Radjah Véloupoulé, président de la Commission de l’Épanouissement humain du Conseil régional

Les lazarets : un symbole de la confluence des civilisations

26 novembre 2008, par Manuel Marchal

Pour Radjah Véloupoulé, les lazarets sont le témoignage vivant du peuplement sans nul autre pareil de notre île, ce qui fait que personne ne peut se revendiquer plus originel que l’autre à La Réunion. Ils rappellent également qu’à partir du traumatisme de la colonisation, La Réunion a réussi à construire une unité.

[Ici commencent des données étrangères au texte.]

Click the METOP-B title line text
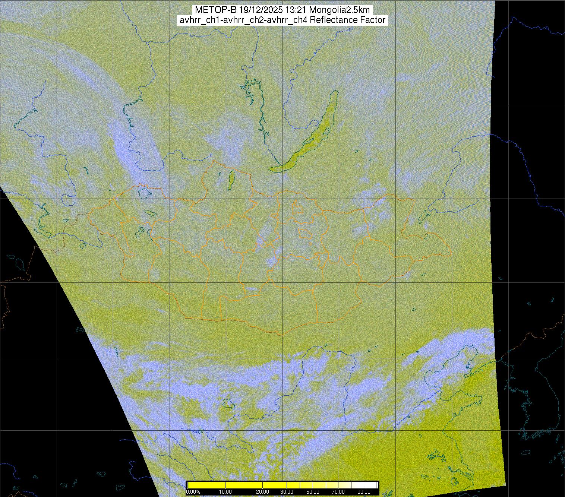565x497 pixels. point(282,10)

Radjah Véloupoulé rappelle qu’« aux lazarets, on était jugé apte ou inapte à faire partie de la société réunionnaise ». (photo Toniox)

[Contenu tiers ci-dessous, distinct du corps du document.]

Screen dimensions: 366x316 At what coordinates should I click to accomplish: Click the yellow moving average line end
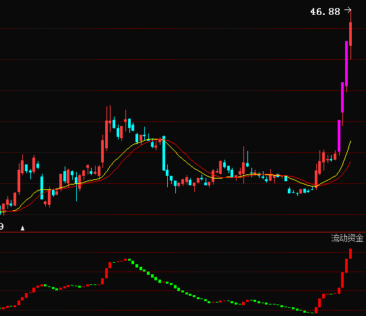click(350, 141)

Radjah Véloupoulé, que représentent pour vous les lazarets de la Grande Chaloupe ?

- Selon moi, cela représente trois symboles.
C’est tout d’abord un symbole géographique. C’est le lieu d’arrivée à La Réunion de personnes déportées. Elles étaient dans les mêmes conditions que l’esclavage. Qu’ils soient Indiens, Africains ou Chinois, il faut rappeler que ce sont des gens qui ont été raflés dans leur pays d’origine. Ils ont signé un contrat qui n’a pas été respecté. En effet, le contrat d’engagement prévoyait par exemple un retour dans le pays d’origine au bout de cinq ans, ce qui n’a pas été le cas.
C’est ensuite un symbole du passé colonial de La Réunion. Il y avait aux lazarets une façon de parquer les gens pour vérifier leur salubrité et leur capacité à travailler. Cela a créé un traumatisme dans l’inconscient des Réunionnais qui est toujours présent. Cela entraîne une sous-estimation de lui-même de la part du Réunionnais, qui adopte un comportement de non-valorisation de ses compétences.
C’est enfin un symbole de la confluence de l’ensemble des civilisations qui ont fait La Réunion. Les lazarets sont la preuve que La Réunion n’est composée que de personnes extérieures, et qu’aucun groupe, aucune personne, ne peut dire qu’elle est plus originaire que d’autre. Nous ne devons pas entrer dans des problèmes raciaux.
À La Réunion, il n’y a pas une ethnie, pas une race, c’est une leçon dont il est important de tirer les conséquences. Car au niveau mondial, nous vivons encore sous le joug des théoriciens de la race. Pour cette raison, je pense que l’élection de Barack Obama à la tête de l’Etat le plus puissant du monde est une révolution dans les mentalités, un tournant psychologique.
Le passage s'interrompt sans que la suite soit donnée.